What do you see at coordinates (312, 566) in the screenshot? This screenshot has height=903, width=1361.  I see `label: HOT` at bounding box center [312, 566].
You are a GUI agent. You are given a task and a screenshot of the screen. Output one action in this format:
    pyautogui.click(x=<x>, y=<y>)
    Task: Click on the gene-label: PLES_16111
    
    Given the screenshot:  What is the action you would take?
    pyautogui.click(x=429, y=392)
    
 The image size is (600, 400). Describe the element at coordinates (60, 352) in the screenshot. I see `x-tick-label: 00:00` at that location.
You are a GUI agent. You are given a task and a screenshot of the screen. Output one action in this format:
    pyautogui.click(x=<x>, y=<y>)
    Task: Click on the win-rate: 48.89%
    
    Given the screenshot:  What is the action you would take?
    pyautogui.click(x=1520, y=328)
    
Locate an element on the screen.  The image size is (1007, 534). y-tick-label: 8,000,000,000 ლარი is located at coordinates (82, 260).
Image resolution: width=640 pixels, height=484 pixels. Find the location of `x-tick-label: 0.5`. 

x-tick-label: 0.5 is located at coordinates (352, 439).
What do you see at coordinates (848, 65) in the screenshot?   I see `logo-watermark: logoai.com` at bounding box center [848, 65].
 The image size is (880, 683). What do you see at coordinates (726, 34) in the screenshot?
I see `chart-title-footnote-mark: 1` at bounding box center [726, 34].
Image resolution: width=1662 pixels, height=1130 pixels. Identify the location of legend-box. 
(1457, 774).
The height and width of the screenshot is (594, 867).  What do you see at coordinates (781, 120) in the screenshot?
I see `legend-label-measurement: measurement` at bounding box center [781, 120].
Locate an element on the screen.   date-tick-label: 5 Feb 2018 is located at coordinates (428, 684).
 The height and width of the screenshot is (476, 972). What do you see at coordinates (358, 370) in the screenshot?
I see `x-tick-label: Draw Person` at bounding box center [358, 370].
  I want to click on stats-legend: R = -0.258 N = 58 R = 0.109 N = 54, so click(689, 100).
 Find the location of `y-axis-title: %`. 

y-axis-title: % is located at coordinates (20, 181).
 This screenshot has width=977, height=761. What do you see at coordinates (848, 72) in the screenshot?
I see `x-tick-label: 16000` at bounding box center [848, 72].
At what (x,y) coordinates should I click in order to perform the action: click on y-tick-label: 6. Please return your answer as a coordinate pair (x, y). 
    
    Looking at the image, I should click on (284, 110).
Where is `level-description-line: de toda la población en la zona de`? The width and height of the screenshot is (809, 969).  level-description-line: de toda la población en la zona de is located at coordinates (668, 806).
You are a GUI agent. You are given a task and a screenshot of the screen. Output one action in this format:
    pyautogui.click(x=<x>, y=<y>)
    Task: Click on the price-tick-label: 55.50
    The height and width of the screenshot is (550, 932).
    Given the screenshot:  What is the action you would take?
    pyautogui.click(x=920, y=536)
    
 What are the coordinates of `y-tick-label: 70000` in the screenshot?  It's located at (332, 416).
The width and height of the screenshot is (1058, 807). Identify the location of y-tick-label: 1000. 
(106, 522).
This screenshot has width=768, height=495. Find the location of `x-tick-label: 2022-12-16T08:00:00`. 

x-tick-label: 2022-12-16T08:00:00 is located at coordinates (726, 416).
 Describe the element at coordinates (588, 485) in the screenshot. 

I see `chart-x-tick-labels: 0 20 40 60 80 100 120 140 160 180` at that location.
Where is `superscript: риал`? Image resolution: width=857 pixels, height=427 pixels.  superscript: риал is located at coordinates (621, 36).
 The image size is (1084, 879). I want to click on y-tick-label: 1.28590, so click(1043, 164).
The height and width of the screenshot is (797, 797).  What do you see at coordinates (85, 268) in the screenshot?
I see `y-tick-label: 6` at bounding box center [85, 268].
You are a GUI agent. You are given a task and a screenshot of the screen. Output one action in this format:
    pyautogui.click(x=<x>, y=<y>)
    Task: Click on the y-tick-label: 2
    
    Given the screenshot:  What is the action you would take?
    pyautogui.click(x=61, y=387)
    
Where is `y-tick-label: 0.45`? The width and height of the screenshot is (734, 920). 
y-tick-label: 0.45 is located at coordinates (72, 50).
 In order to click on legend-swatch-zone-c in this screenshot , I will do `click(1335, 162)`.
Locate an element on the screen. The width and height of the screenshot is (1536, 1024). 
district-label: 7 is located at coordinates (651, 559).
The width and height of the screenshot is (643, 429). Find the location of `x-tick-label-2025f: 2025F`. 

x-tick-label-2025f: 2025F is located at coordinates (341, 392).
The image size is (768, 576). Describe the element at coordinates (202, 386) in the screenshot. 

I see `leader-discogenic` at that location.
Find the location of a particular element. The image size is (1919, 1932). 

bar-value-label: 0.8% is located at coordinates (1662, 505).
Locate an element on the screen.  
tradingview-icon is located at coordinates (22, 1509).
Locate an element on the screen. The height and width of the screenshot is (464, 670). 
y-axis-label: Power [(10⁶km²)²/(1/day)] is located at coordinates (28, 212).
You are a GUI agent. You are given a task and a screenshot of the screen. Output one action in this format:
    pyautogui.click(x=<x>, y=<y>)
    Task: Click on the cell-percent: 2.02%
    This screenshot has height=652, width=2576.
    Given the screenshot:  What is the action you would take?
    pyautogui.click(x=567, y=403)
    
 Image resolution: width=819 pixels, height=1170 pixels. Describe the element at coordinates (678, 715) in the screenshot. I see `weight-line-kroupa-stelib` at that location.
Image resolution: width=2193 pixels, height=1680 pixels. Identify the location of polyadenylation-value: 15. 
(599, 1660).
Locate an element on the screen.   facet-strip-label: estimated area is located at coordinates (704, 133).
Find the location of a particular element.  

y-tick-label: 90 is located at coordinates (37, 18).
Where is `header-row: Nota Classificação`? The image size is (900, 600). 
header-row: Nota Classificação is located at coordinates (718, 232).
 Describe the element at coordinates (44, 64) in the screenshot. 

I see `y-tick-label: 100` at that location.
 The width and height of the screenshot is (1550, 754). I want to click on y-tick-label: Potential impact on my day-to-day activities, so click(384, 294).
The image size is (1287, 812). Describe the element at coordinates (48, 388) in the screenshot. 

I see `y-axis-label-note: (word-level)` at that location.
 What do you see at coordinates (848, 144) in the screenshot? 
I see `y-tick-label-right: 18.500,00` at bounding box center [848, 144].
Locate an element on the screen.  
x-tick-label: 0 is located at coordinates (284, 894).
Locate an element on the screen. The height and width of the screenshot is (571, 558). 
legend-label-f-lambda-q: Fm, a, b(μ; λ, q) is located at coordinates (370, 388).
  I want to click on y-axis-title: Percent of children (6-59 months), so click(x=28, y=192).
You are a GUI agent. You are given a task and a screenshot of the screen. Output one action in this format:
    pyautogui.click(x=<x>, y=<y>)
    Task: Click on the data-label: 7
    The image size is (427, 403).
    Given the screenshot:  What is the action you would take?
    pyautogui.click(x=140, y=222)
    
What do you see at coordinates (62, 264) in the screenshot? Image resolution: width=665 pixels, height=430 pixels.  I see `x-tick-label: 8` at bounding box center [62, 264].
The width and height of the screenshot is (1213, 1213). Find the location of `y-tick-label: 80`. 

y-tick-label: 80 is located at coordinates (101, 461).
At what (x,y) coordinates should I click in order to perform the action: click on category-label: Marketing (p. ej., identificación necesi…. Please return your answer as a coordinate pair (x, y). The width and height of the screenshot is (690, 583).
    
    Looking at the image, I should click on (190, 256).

Work order » Reproduce all of the lines above verbatim, from the first to the last, without changing anything.

Reply »
What do you see at coordinates (312, 566) in the screenshot? This screenshot has height=903, width=1361.  I see `label: HOT` at bounding box center [312, 566].
You are a GUI agent. You are given a task and a screenshot of the screen. Output one action in this format:
    pyautogui.click(x=<x>, y=<y>)
    Task: Click on the gene-label: PLES_16111
    
    Given the screenshot:  What is the action you would take?
    pyautogui.click(x=429, y=392)
    
 The image size is (600, 400). Describe the element at coordinates (60, 352) in the screenshot. I see `x-tick-label: 00:00` at that location.
You are a GUI agent. You are given a task and a screenshot of the screen. Output one action in this format:
    pyautogui.click(x=<x>, y=<y>)
    Task: Click on the win-rate: 48.89%
    
    Given the screenshot:  What is the action you would take?
    pyautogui.click(x=1520, y=328)
    
Locate an element on the screen.  The image size is (1007, 534). y-tick-label: 8,000,000,000 ლარი is located at coordinates (82, 260).
Image resolution: width=640 pixels, height=484 pixels. Find the location of `x-tick-label: 0.5`. 

x-tick-label: 0.5 is located at coordinates (352, 439).
What do you see at coordinates (848, 65) in the screenshot?   I see `logo-watermark: logoai.com` at bounding box center [848, 65].
 The image size is (880, 683). What do you see at coordinates (726, 34) in the screenshot?
I see `chart-title-footnote-mark: 1` at bounding box center [726, 34].
Image resolution: width=1662 pixels, height=1130 pixels. Identify the location of legend-box. 
(1457, 774).
The height and width of the screenshot is (594, 867).  What do you see at coordinates (781, 120) in the screenshot?
I see `legend-label-measurement: measurement` at bounding box center [781, 120].
Locate an element on the screen.   date-tick-label: 5 Feb 2018 is located at coordinates (428, 684).
 The height and width of the screenshot is (476, 972). What do you see at coordinates (358, 370) in the screenshot?
I see `x-tick-label: Draw Person` at bounding box center [358, 370].
  I want to click on stats-legend: R = -0.258 N = 58 R = 0.109 N = 54, so click(689, 100).
 Find the location of `y-axis-title: %`. 

y-axis-title: % is located at coordinates (20, 181).
 This screenshot has width=977, height=761. What do you see at coordinates (848, 72) in the screenshot?
I see `x-tick-label: 16000` at bounding box center [848, 72].
At what (x,y) coordinates should I click in order to perform the action: click on y-tick-label: 6. Please return your answer as a coordinate pair (x, y). 
    
    Looking at the image, I should click on (284, 110).
Where is `level-description-line: de toda la población en la zona de`? The width and height of the screenshot is (809, 969).  level-description-line: de toda la población en la zona de is located at coordinates (668, 806).
You are a GUI agent. You are given a task and a screenshot of the screen. Output one action in this format:
    pyautogui.click(x=<x>, y=<y>)
    Task: Click on the price-tick-label: 55.50
    The height and width of the screenshot is (550, 932).
    Given the screenshot:  What is the action you would take?
    pyautogui.click(x=920, y=536)
    
 What are the coordinates of `y-tick-label: 70000` in the screenshot?  It's located at (332, 416).
The width and height of the screenshot is (1058, 807). Identify the location of y-tick-label: 1000. 
(106, 522).
This screenshot has width=768, height=495. Find the location of `x-tick-label: 2022-12-16T08:00:00`. 

x-tick-label: 2022-12-16T08:00:00 is located at coordinates (726, 416).
 Describe the element at coordinates (588, 485) in the screenshot. 

I see `chart-x-tick-labels: 0 20 40 60 80 100 120 140 160 180` at that location.
Where is `superscript: риал`? Image resolution: width=857 pixels, height=427 pixels.  superscript: риал is located at coordinates (621, 36).
 The image size is (1084, 879). I want to click on y-tick-label: 1.28590, so click(1043, 164).
The height and width of the screenshot is (797, 797).  What do you see at coordinates (85, 268) in the screenshot?
I see `y-tick-label: 6` at bounding box center [85, 268].
You are a GUI agent. You are given a task and a screenshot of the screen. Output one action in this format:
    pyautogui.click(x=<x>, y=<y>)
    Task: Click on the y-tick-label: 2
    
    Given the screenshot:  What is the action you would take?
    pyautogui.click(x=61, y=387)
    
Where is `y-tick-label: 0.45`? The width and height of the screenshot is (734, 920). 
y-tick-label: 0.45 is located at coordinates (72, 50).
 In order to click on legend-swatch-zone-c in this screenshot , I will do `click(1335, 162)`.
Locate an element on the screen. The width and height of the screenshot is (1536, 1024). 
district-label: 7 is located at coordinates (651, 559).
The width and height of the screenshot is (643, 429). Find the location of `x-tick-label-2025f: 2025F`. 

x-tick-label-2025f: 2025F is located at coordinates (341, 392).
The image size is (768, 576). Describe the element at coordinates (202, 386) in the screenshot. 

I see `leader-discogenic` at that location.
Find the location of a particular element. The image size is (1919, 1932). 

bar-value-label: 0.8% is located at coordinates (1662, 505).
Locate an element on the screen.  
tradingview-icon is located at coordinates (22, 1509).
Locate an element on the screen. The height and width of the screenshot is (464, 670). 
y-axis-label: Power [(10⁶km²)²/(1/day)] is located at coordinates (28, 212).
You are a GUI agent. You are given a task and a screenshot of the screen. Output one action in this format:
    pyautogui.click(x=<x>, y=<y>)
    Task: Click on the cell-percent: 2.02%
    This screenshot has height=652, width=2576.
    Given the screenshot:  What is the action you would take?
    pyautogui.click(x=567, y=403)
    
 Image resolution: width=819 pixels, height=1170 pixels. Describe the element at coordinates (678, 715) in the screenshot. I see `weight-line-kroupa-stelib` at that location.
Image resolution: width=2193 pixels, height=1680 pixels. Identify the location of polyadenylation-value: 15. 
(599, 1660).
Locate an element on the screen.   facet-strip-label: estimated area is located at coordinates (704, 133).
Find the location of a particular element.  

y-tick-label: 90 is located at coordinates (37, 18).
Where is `header-row: Nota Classificação`? The image size is (900, 600). 
header-row: Nota Classificação is located at coordinates (718, 232).
 Describe the element at coordinates (44, 64) in the screenshot. 

I see `y-tick-label: 100` at that location.
 The width and height of the screenshot is (1550, 754). I want to click on y-tick-label: Potential impact on my day-to-day activities, so click(384, 294).
The image size is (1287, 812). Describe the element at coordinates (48, 388) in the screenshot. 

I see `y-axis-label-note: (word-level)` at that location.
 What do you see at coordinates (848, 144) in the screenshot? 
I see `y-tick-label-right: 18.500,00` at bounding box center [848, 144].
Locate an element on the screen.  
x-tick-label: 0 is located at coordinates (284, 894).
Locate an element on the screen. The height and width of the screenshot is (571, 558). 
legend-label-f-lambda-q: Fm, a, b(μ; λ, q) is located at coordinates (370, 388).
  I want to click on y-axis-title: Percent of children (6-59 months), so click(x=28, y=192).
You are a GUI agent. You are given a task and a screenshot of the screen. Output one action in this format:
    pyautogui.click(x=<x>, y=<y>)
    Task: Click on the data-label: 7
    The image size is (427, 403).
    Given the screenshot:  What is the action you would take?
    pyautogui.click(x=140, y=222)
    
What do you see at coordinates (62, 264) in the screenshot? Image resolution: width=665 pixels, height=430 pixels.  I see `x-tick-label: 8` at bounding box center [62, 264].
The width and height of the screenshot is (1213, 1213). Find the location of `y-tick-label: 80`. 

y-tick-label: 80 is located at coordinates (101, 461).
At what (x,y) coordinates should I click in order to perform the action: click on category-label: Marketing (p. ej., identificación necesi…. Please return your answer as a coordinate pair (x, y). The width and height of the screenshot is (690, 583).
    
    Looking at the image, I should click on (190, 256).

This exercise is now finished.